= Problem requirements =
Output the entries exactly, from the line containing "You are a computer-use agent. 700x550 pixels." down to the line containing "click(525, 470)", including both of those lines. Leave the pictures out of your answer.

= Given information =
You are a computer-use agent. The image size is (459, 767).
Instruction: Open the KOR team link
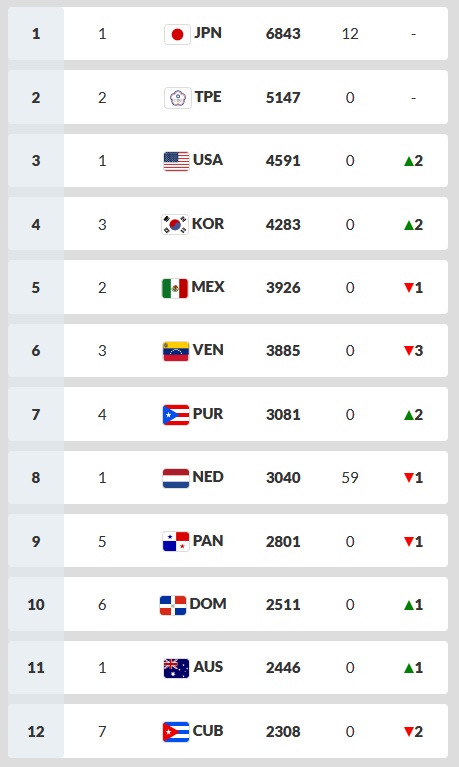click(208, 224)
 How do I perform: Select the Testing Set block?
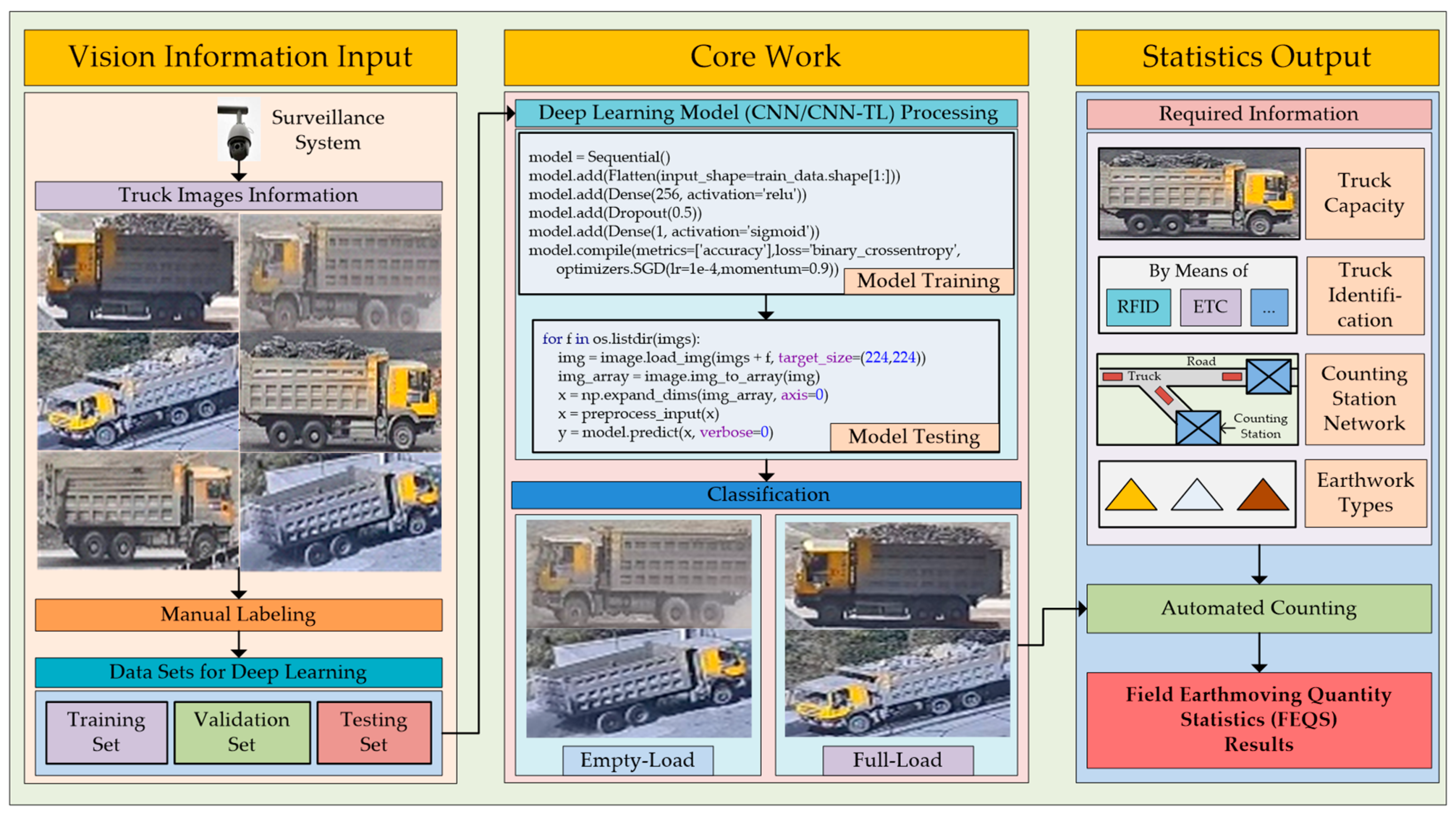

==

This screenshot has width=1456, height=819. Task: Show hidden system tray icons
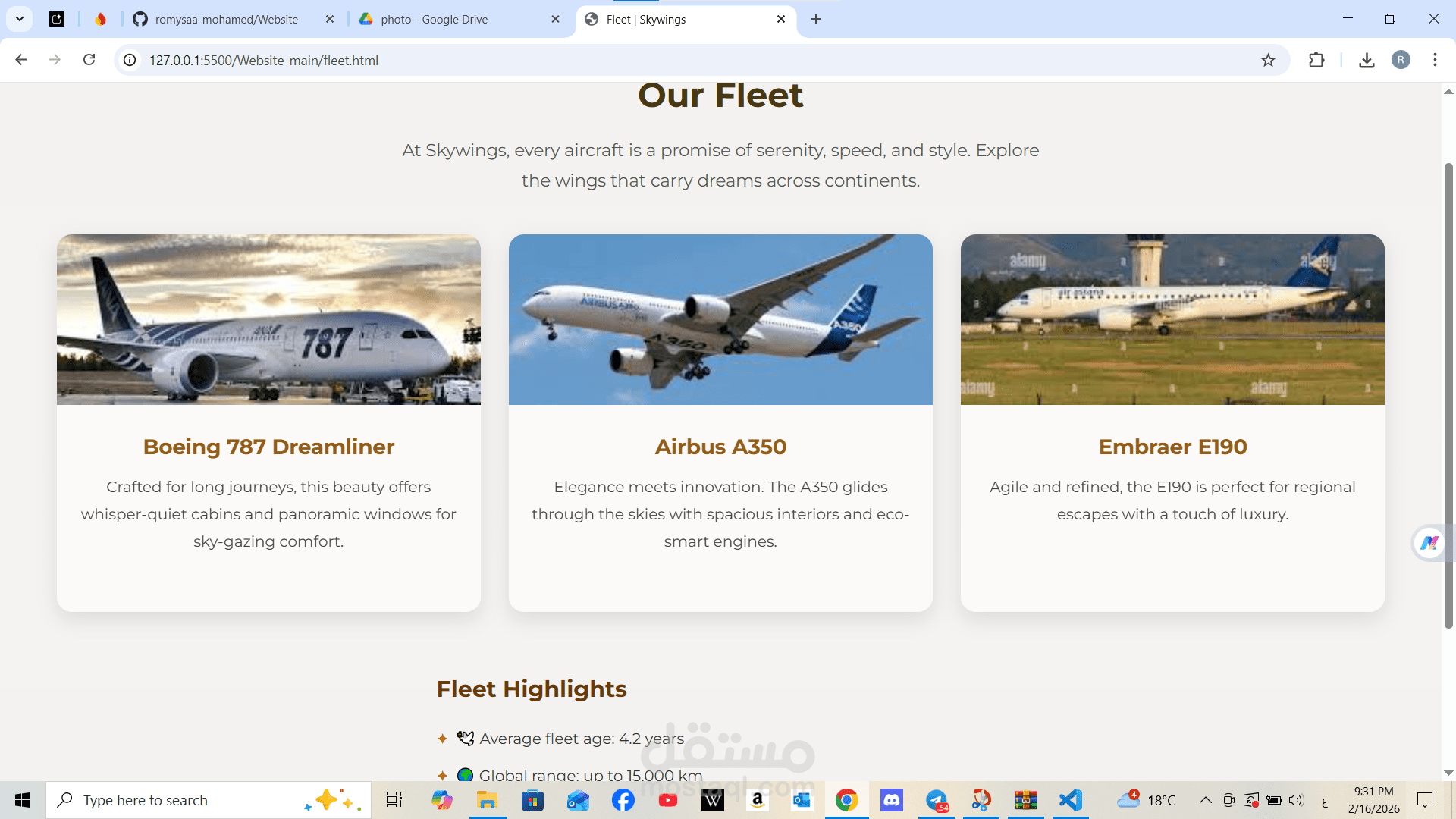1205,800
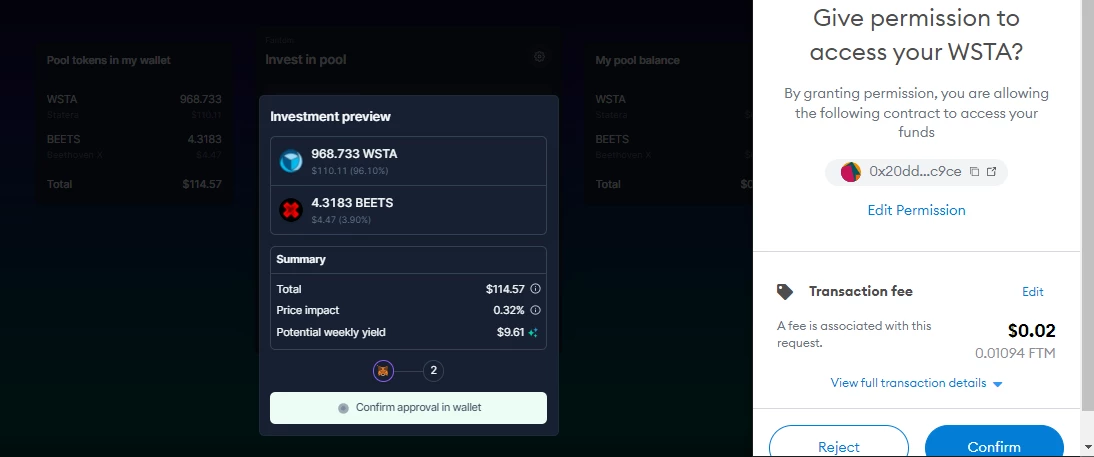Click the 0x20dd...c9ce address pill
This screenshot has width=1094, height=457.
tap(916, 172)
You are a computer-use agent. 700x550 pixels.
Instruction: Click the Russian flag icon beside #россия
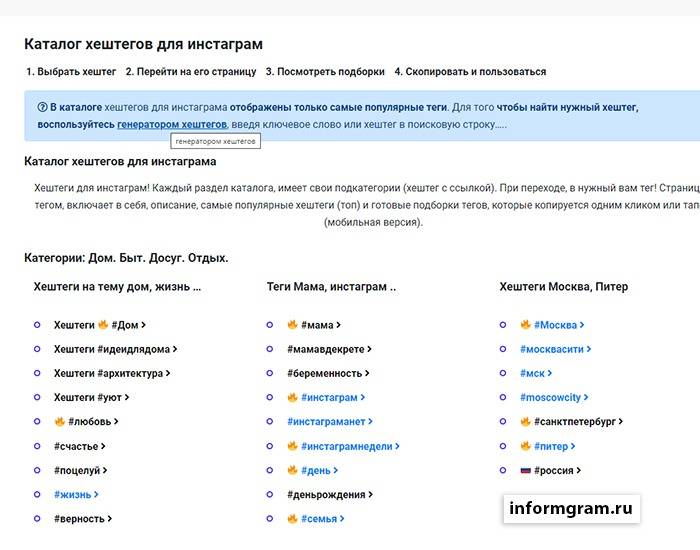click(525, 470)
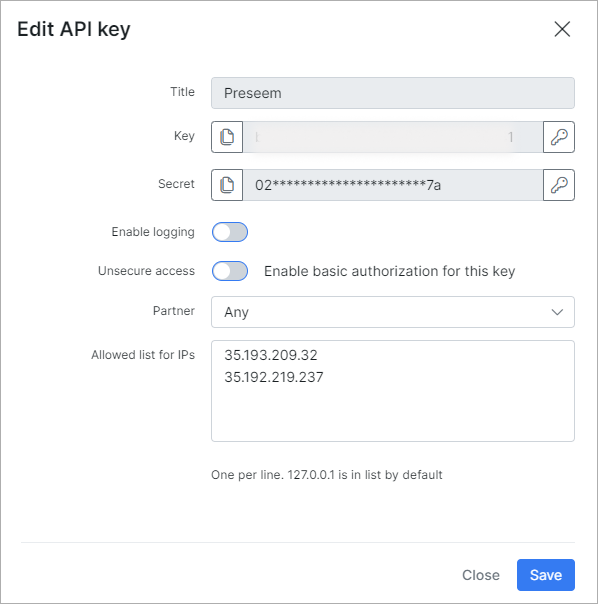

= Completed exercise =
You are a computer-use agent. 700x550 pixels.
Instruction: Click the Russian flag icon beside #россия
click(525, 470)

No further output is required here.